Con apenas 21 años de edad, a Lugo le tocó pasar de ser el consentido de Santa Cruz, un barrio entre Cagua y Maracay, a ser el jefe de un hogar que comparte con sus otros seis hermanos menores a los que tiene que llevar y buscar del colegio antes y después de cada entrenamiento. "No ha sido fácil", comentó ahora que ha comenzado a derrotar esos problemas. "Primero sufrí una lesión en un hombro, después falleció mi mamá, eso me costó muchísimo, y a los tres meses mi papá fue preso. Todo eso afectó mucho mi juego", explicó el jugador, que celebró la victoria del sábado con una camiseta que la que pedía justicia para su progenitor. "La tengo desde hace varios partidos -dijo- pero no he podido celebrar aún un gol con ella".

Voluntad. El tener que lidiar con esa situación le hizo perder protagonismo, tanto en minutos de juego como en goles. Sin embargo, en octubre llegó a marcarle al Anzoátegui tras casi ocho meses sin hacerlo y el sábado dio una asistencia. Una luz al final del túnel.
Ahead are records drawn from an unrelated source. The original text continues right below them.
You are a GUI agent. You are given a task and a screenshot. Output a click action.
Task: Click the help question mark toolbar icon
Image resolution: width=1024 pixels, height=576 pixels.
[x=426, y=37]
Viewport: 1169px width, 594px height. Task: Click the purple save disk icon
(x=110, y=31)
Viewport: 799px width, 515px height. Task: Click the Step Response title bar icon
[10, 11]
"A pesar de todo he podido salir de las adversidades. Fueron tiempos muy difíciles para mí, aguantar esas dos cosas tan seguidas no es fácil, por eso bajé mi nivel pero gracias a Dios soy muy creyente, mi papá es evangélico y eso me ayudó", explicó casi entre lágrimas.
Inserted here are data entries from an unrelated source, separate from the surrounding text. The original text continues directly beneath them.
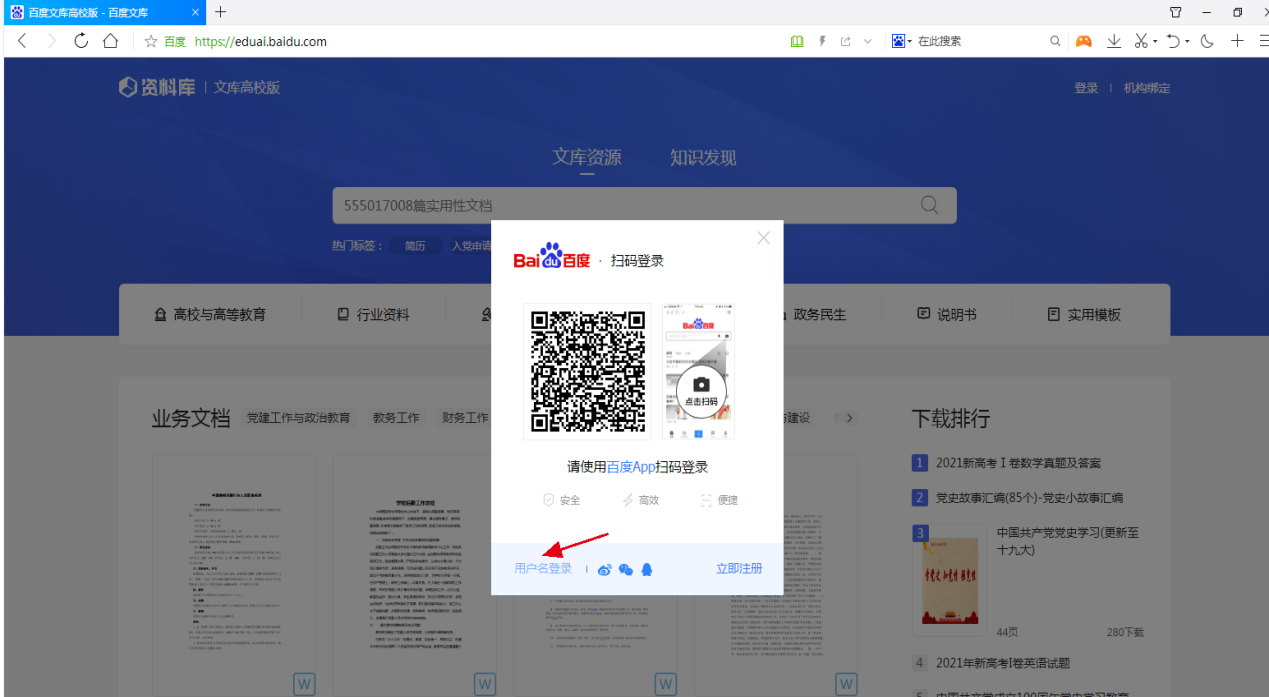1269x697 pixels.
Task: Switch to 知识发现 tab
Action: (702, 158)
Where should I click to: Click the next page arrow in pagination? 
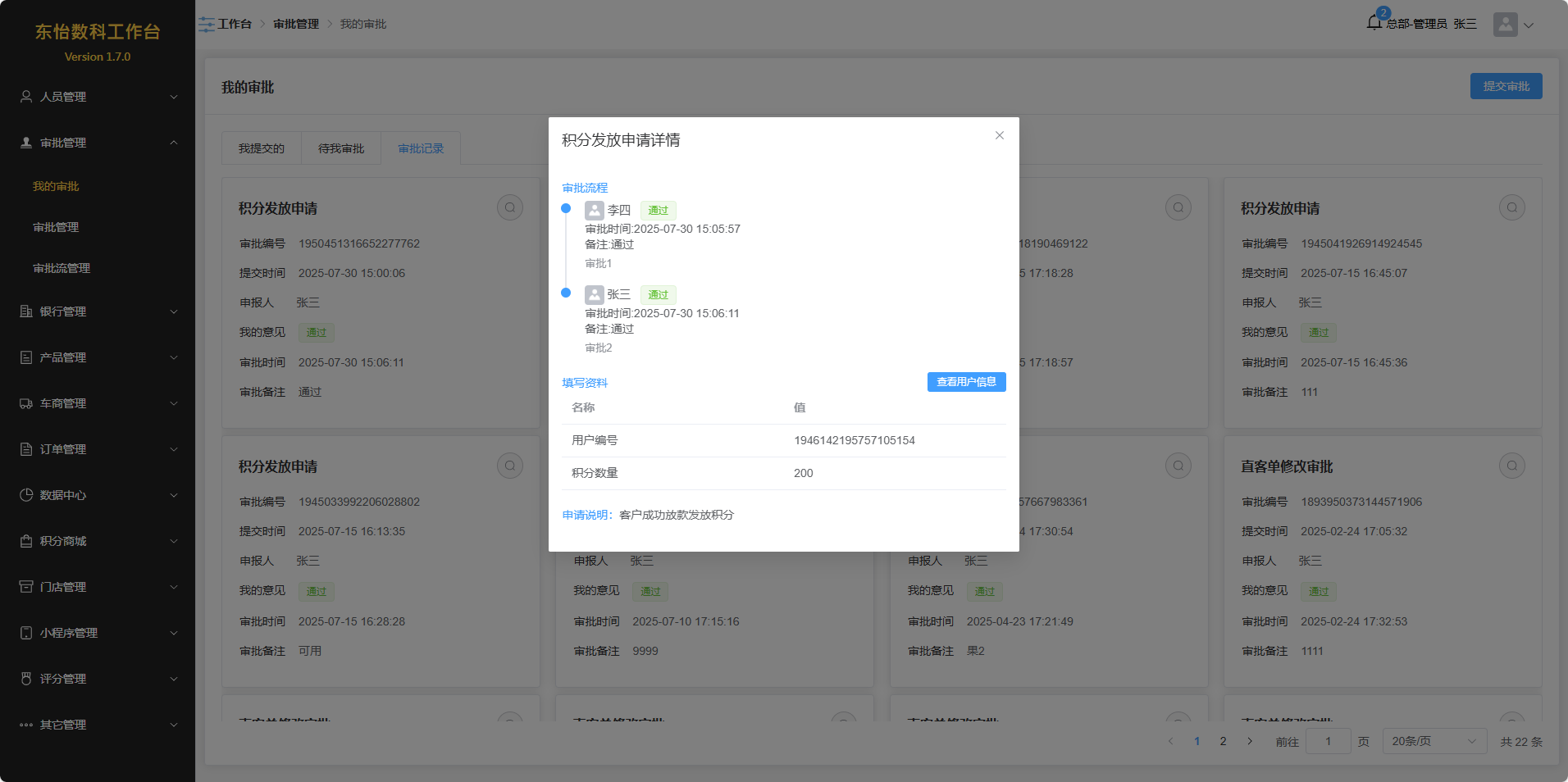[x=1250, y=741]
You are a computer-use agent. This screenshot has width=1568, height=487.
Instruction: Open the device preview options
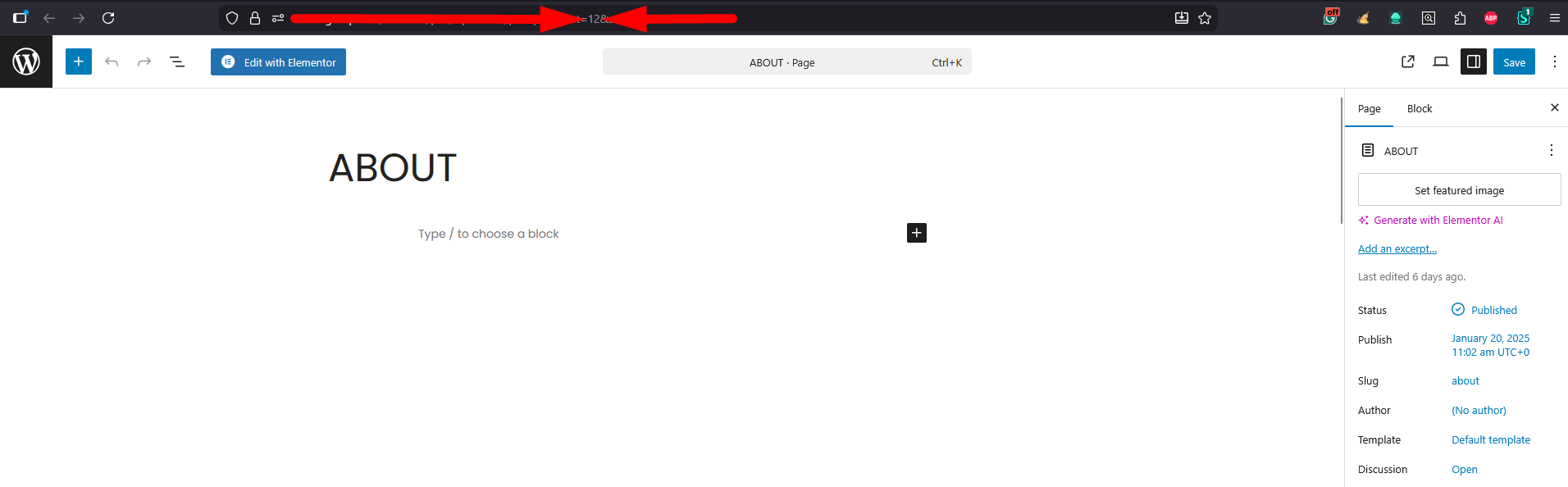[1441, 61]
También le ayudaron los consejos de Raúl Cavalleri, quien era su técnico cuando murió su madre, y de Carlos Maldonado, quien le acompañó cuando su padre fue apresado. "Lo citaron para declarar y cuando llegó lo dejaron preso", contó. Ambos entrenadores arroparon al jugador, al punto que Maldonado le dio la cinta de capitán como un gesto para reafirmar su importancia dentro del equipo. "Fue como un padre, me ayudó mucho, me ayudó a ser más fuerte", afirmó.

Repunte. A mitad del torneo pasado, Maldonado fue separado del cargo y el club volvió a contratar a Cavalleri, que encontró a Lugo de nuevo en alza. Su segundo despegue coincidió con el del equipo. "Desde las últimas fechas del Apertura venimos haciendo buenos partidos pero en el segundo tiempo el equipo se caía. Ahora hemos mejorado, estamos concentrados y vamos a seguir mejorando en el Clausura", analizó el atacante.
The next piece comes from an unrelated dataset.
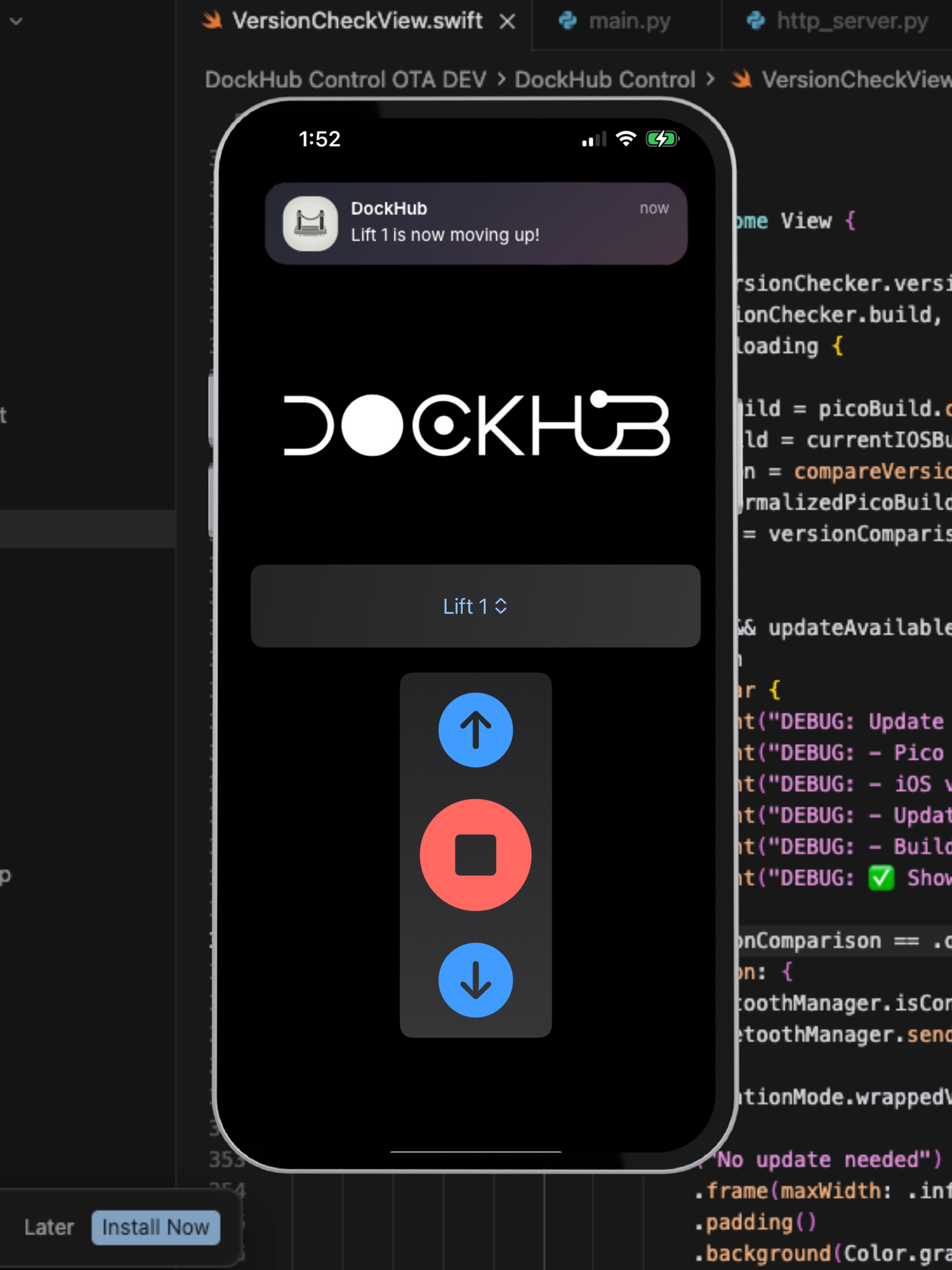
Task: Tap the home indicator bar on phone
Action: [475, 1151]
Lugo aún tiene asuntos que resolver. Su padre sigue en la cárcel y sus números van en alza pero aún no llegan a ser lo que eran hace dos años.

Sin embargo, el delantero ha aprendido a sobrellevar ambas situaciones, a hacer de capitán entre sus compañeros, de chofer para buscar llevar a sus hermanos y de jefe de una familia que ahora lo tiene como la cabeza. "Mi sueño es que si llego algún día a ser grande en el fútbol -dijo-, voy a ayudar a todas las personas humildes a mi alrededor". Si el destino no vuelve a hacerle otra mala jugada, todo parece indicar que en unos años tendrá que cumplir esa promesa.